Noah Rothman veut un nouvel «agenda de la liberté»:

De la Turquie à l’Égypte, de la Russie à la Chine, la Maison Blanche d’Obama a opté pour une attitude attentiste face aux troubles civils dans le cadre de la répression de la dissidence. L'administration Obama estime que, dans ces moments de grande mutation sociale, il lui incombe de rester discret de peur de donner à ces régimes répressifs assiégés un bouc émissaire. Les mérites de cet argument sont difficiles à séparer de la mythologie. Aucune administration ne mène une politique étrangère imprudente et antagoniste sans complications à l’étranger. SIl est également impossible pour une quelconque Maison-Blanche de mener des affaires étrangères aux États-Unis sans respecter les principes fondateurs de la nation. audacieux mine-DL. L'exportation des idéaux libéraux républicains est essentielle non seulement à la conception que se fait l'Amérique, mais également à sa sécurité.

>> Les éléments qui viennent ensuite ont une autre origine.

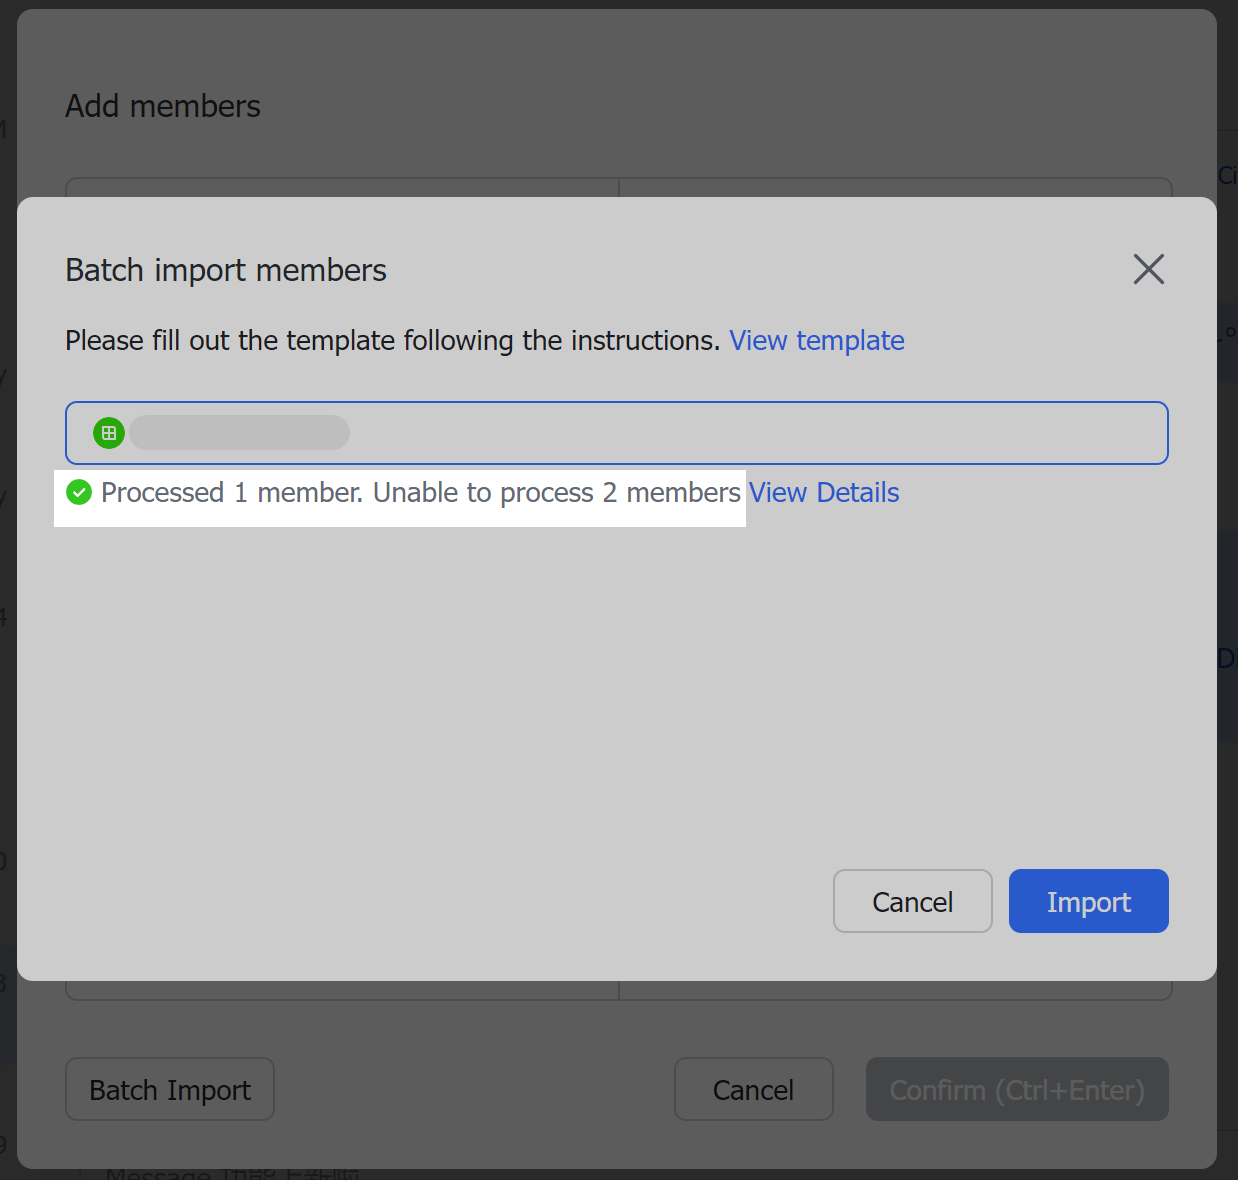This screenshot has height=1180, width=1238.
Task: Open the View Details link
Action: click(823, 492)
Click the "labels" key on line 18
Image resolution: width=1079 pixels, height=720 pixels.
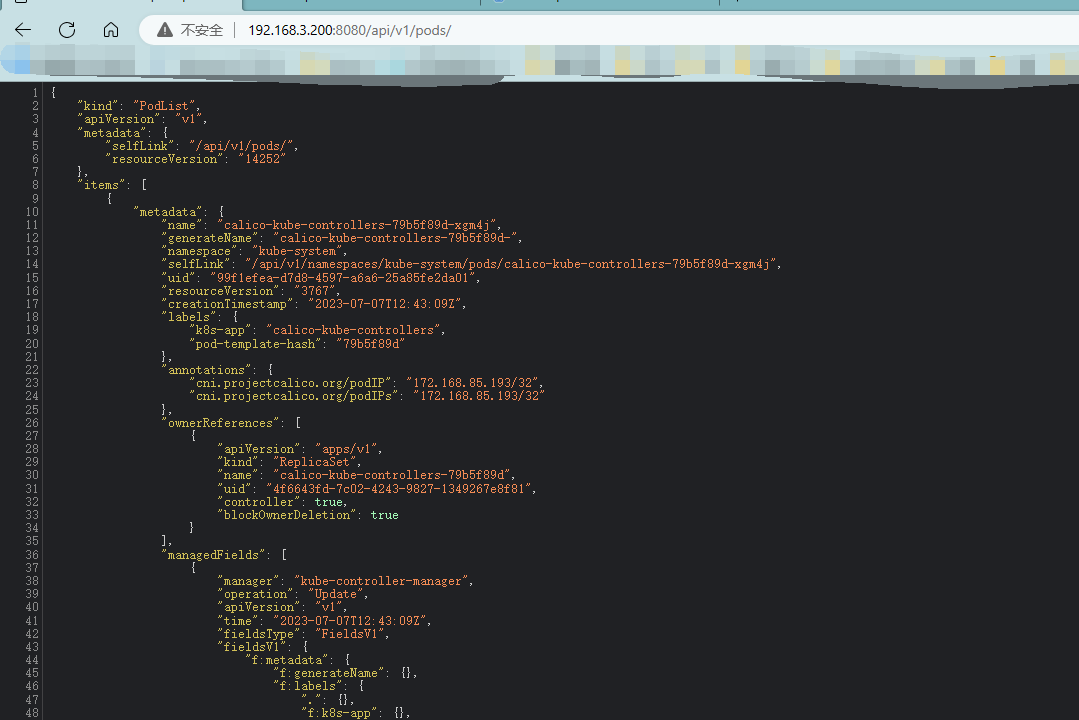coord(189,317)
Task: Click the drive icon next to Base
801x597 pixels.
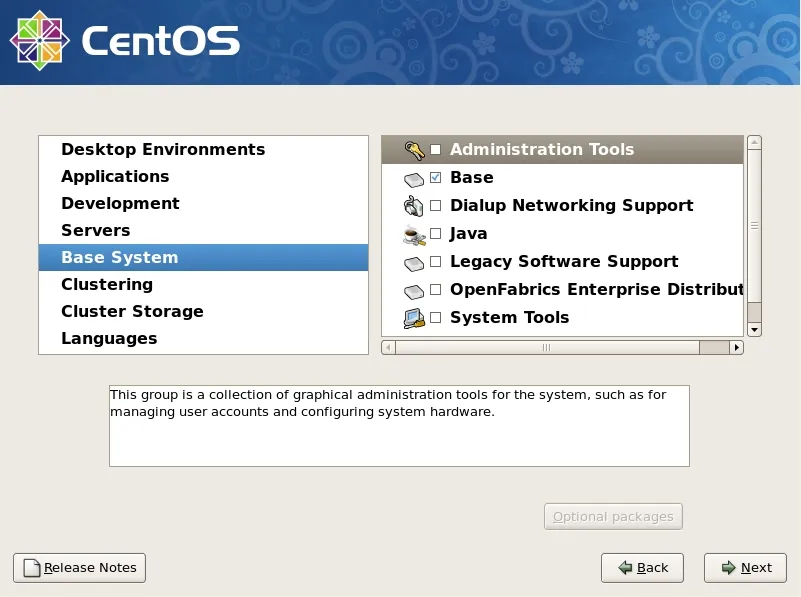Action: tap(414, 179)
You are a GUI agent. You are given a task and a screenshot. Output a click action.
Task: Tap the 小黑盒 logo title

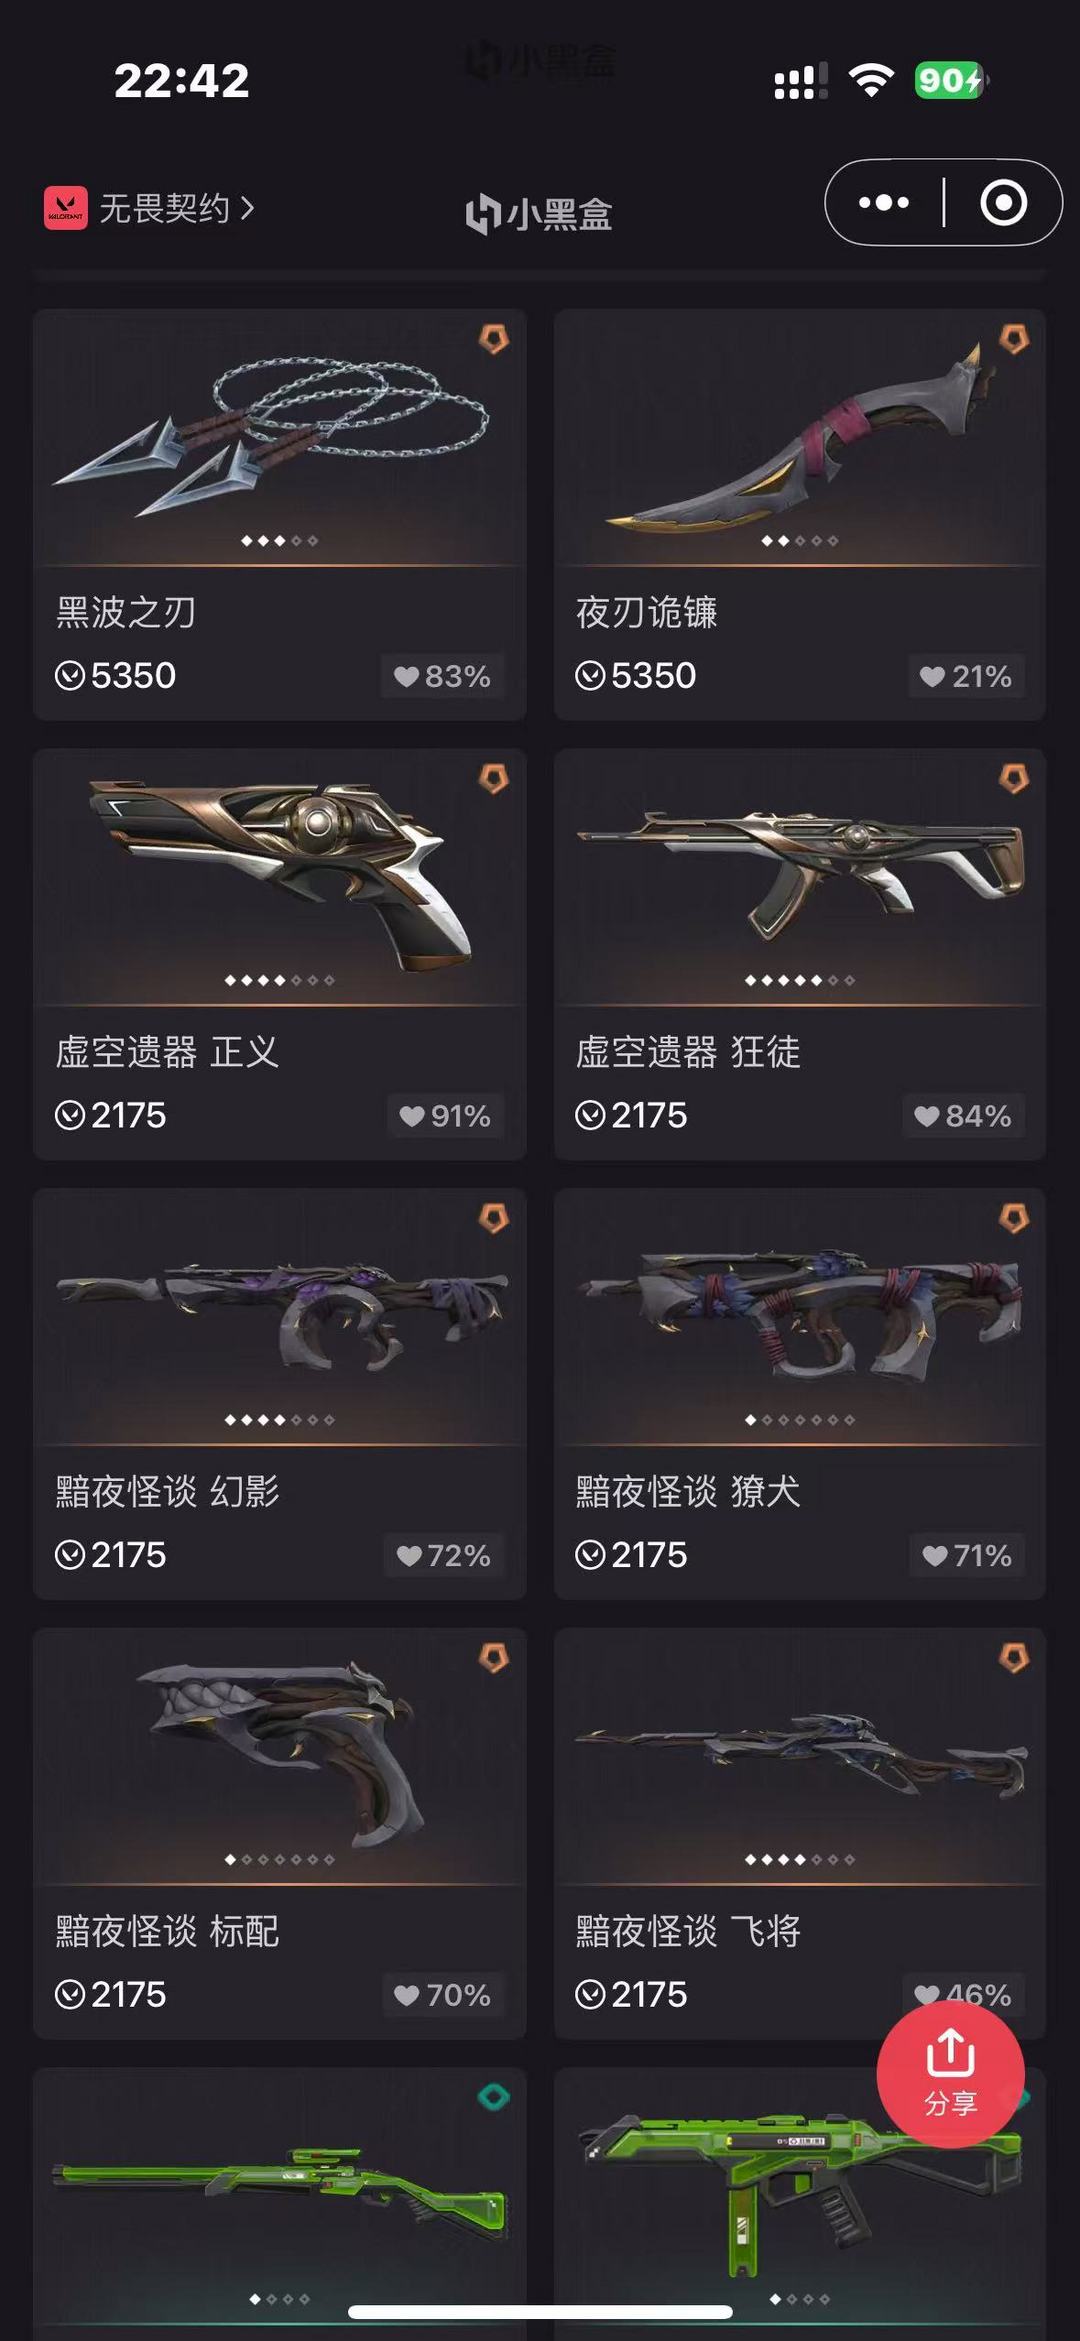[539, 214]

L’administration, à juste titre, s’est abstenue de s’immiscer dans les manifestations électorales en Iran, mais semble avoir tiré la fausse leçon qu’elle aurait dû «faire plus» pour exprimer son soutien aux manifestants. Cela était contraire à ce que les dirigeants du mouvement vert voulaient et ne leur aurait fait aucun bien, mais pourquoi laisser cela faire obstacle à un bon sujet de discussion? Souvent, les États-Unis ne peuvent tout simplement pas influencer les différends politiques au sein d’autres États de manière constructive, et même s’ils le pouvaient, il est généralement faux d’essayer.

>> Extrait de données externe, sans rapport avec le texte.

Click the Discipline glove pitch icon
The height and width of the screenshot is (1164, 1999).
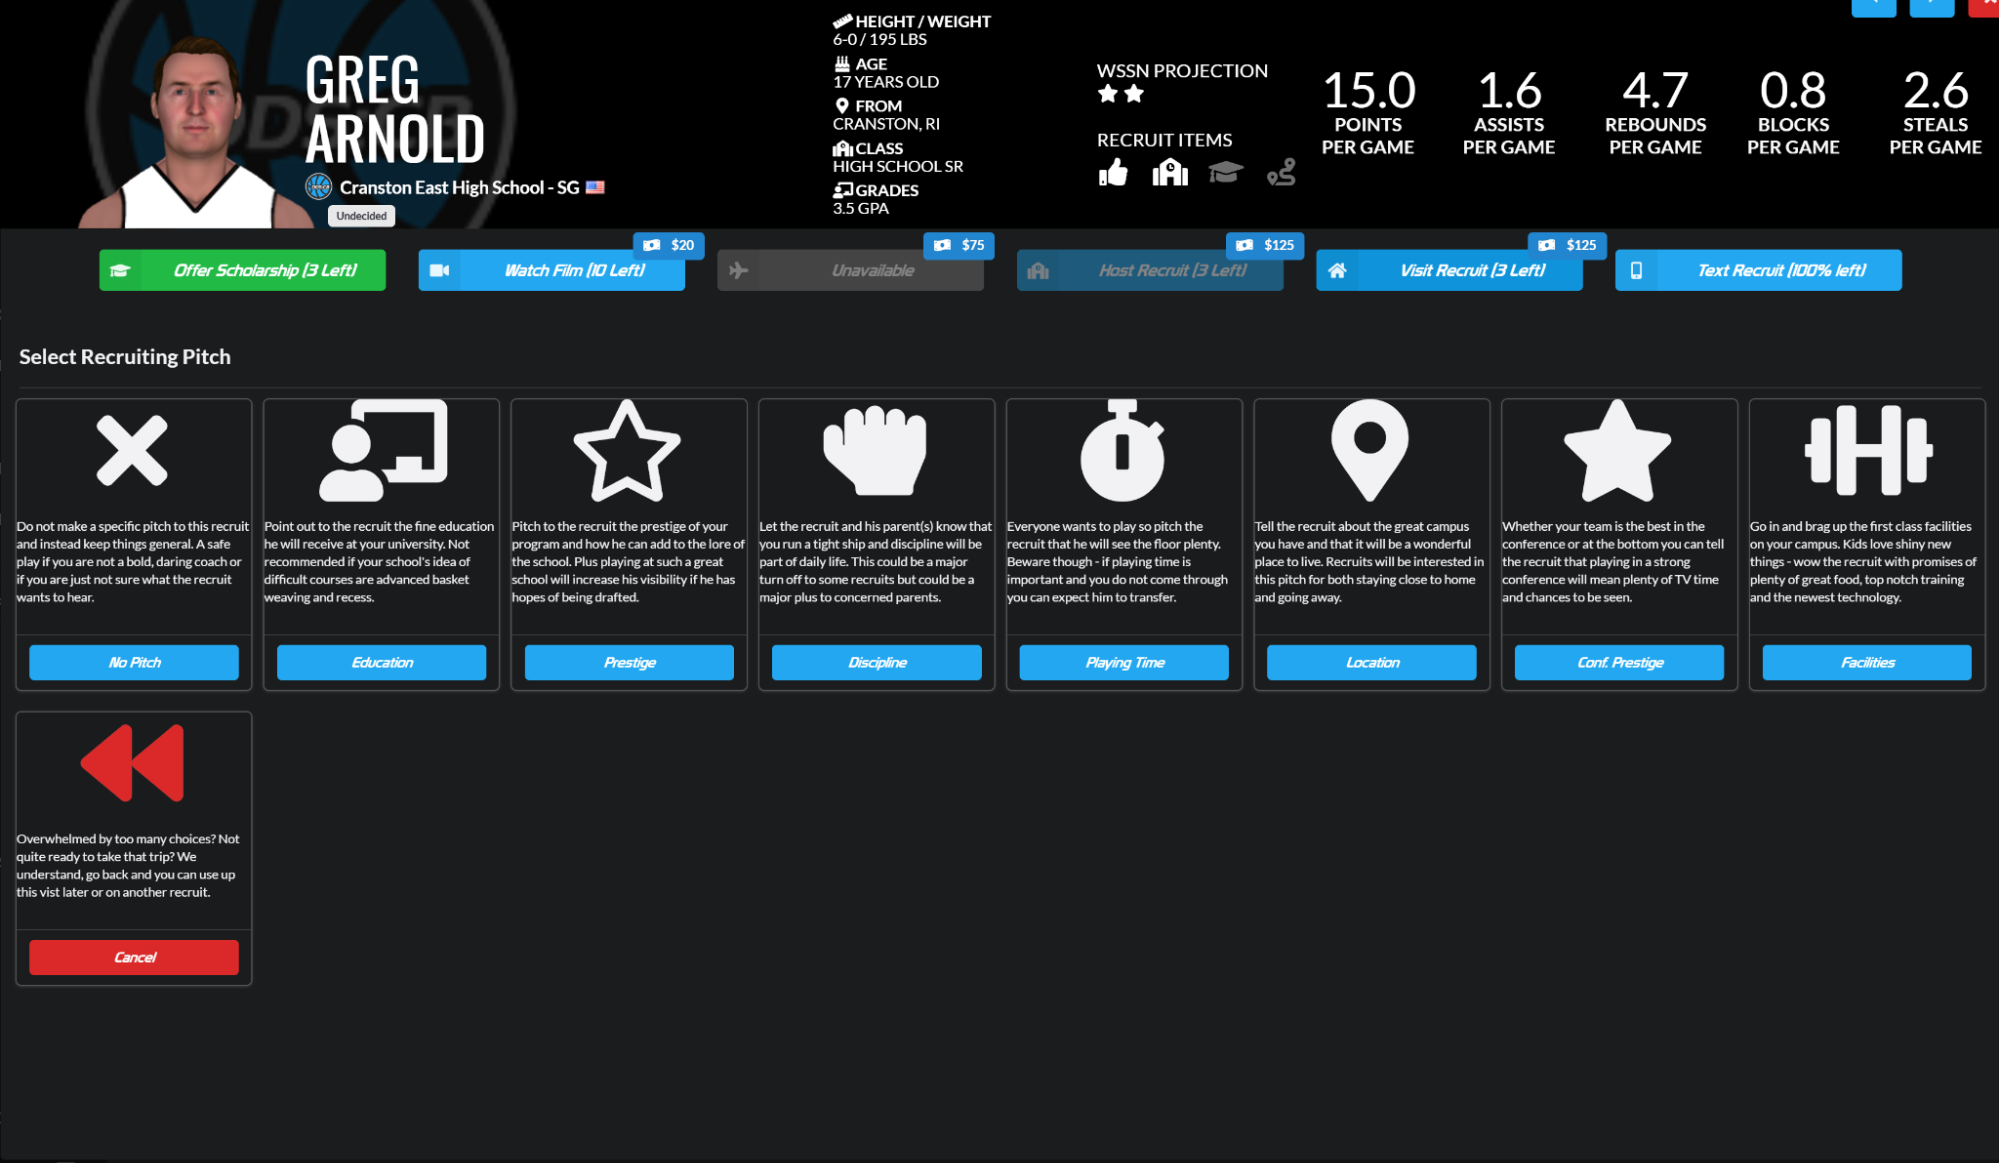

Il faut très peu de mémoire pour dire qu'Obama a toujours adopté une approche attentiste envers les mouvements de protestation étrangers. Dans les années qui suivirent immédiatement les manifestations iraniennes, Obama fut remarquablement prompt à se ranger du côté des manifestants en Égypte et des rebelles en Libye et fit sa déclaration inconsidérée selon laquelle Assad «doit partir». C'est ce que la présidence d'Obama avait à faire nous avons eu droit à toutes sortes de critiques provocantes pour être du «côté droit de l'histoire» et nous obliger à prendre parti dans les guerres civiles étrangères parce que c'était «qui nous sommes» en tant qu'Américains. En 2011 et 2012, les États-Unis ont réagi au prétendu «printemps arabe», qui a donné des résultats généralement terribles: une guerre inutile en Libye, générant le chaos et l'instabilité dans la région, de faux encouragements pour les rebelles syriens et bouleversement en Egypte. Compte tenu de ces résultats médiocres, pourquoi voudrait-on faire plus de la même ingérence?

Si nous voulons faire appel aux «principes fondateurs de la nation» dans les débats sur la politique étrangère, nous ne pouvons pas prétendre que le fait d’exporter les idéaux politiques du gouvernement faisait partie de notre politique étrangère des débuts des États-Unis. Les premières générations d’Américains auraient peut-être espéré que d’autres nations suivraient notre exemple, et elles auraient été réceptives aux tentatives en ce sens, mais cela ne s’est pas étendu à une ingérence dans la politique d’autres États. La non-ingérence dans les affaires des autres nations était l’un des principes que les États-Unis prenaient très au sérieux et c’était incompatible avec les efforts visant à «façonner» la politique intérieure d’autres pays. La politique étrangère américaine a été séparée de ce principe depuis de nombreuses décennies et il est difficile de voir comment elle a rendu les États-Unis plus libres ou plus sûrs. Les États-Unis et le monde ont été très mal servis par leur «sens de la mission» dans le monde. Moins le prochain président le payera, moins il sera payé, mieux nous serons tous.